Signal did not create the confrontation that followed. But it exposed how defiance was cultivated long before it reached the street—by leaders insulated from the risk they helped normalize.


Violence is not Order


One of the most destructive lies of modern politics is the idea that order is inherently cruel and that disorder is a form of compassion. Scripture knows nothing of this inversion.

“God is not a God of confusion but of peace.”— 1 Corinthians 14:33

Peace does not grow out of chaos. Mercy does not thrive where law is despised. Confusion is never baptized as virtue in the Bible—never in the home, never in the church, and never in society.


Wisdom literature goes further:

“By me kings reign, and rulers decree what is just.”— Proverbs 8:15

Authority itself is not an accident. It is not a concession to sin. It is a gift meant to restrain evil and preserve peace. That does not sanctify every action taken by authorities—but it does destroy the lie that enforcement is, by definition, immoral.

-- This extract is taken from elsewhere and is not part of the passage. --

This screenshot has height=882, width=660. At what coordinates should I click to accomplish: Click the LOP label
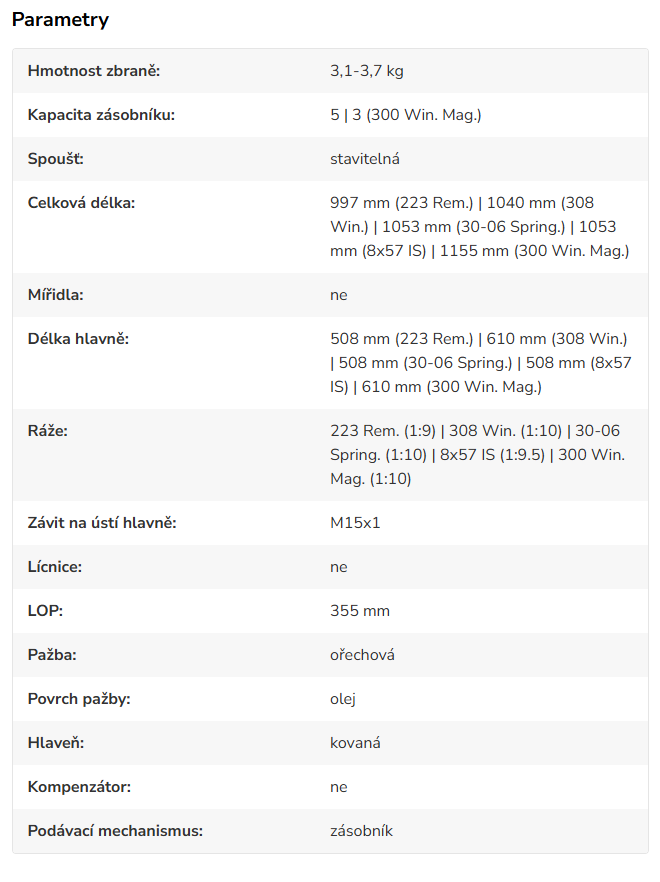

Compassion Untethered from Truth Becomes Cruel


When compassion is severed from truth, it becomes reckless. I didn't let my young children run through the street. Sooner or later there would be a devastating event. When leniency is detached from order, it invites harm. This is how well-intended rhetoric produces real-world tragedy—not through malice, but negligence.


ICE did not appear in Minneapolis because leaders loved authority too much. It appeared because they refused to exercise it early, wisely, and lawfully. What might have been prevented with an ounce of restraint now requires a pound of cure—and the cure is always harsher than prevention.


That is not cruelty. It is reality.


A Word in a Moment of Sorrow


Christians should mourn Alex Pretti’s death sincerely. We should pray for his family. We should demand accountability wherever force was misused. And we should refuse to turn tragedy into a cudgel for false narratives.


But we must also tell the truth.


Societies do not unravel by accident. Leaders do not escape responsibility for the climates they create. And lawlessness—no matter how compassionately framed—always extracts a human cost.


“If the foundations are destroyed, what can the righteous do?”— Psalm 11:3

We can mourn honestly. We can speak clearly. We can refuse the lie that chaos is kindness.


And we can insist—without apology—that order is not the enemy of mercy, but its necessary companion.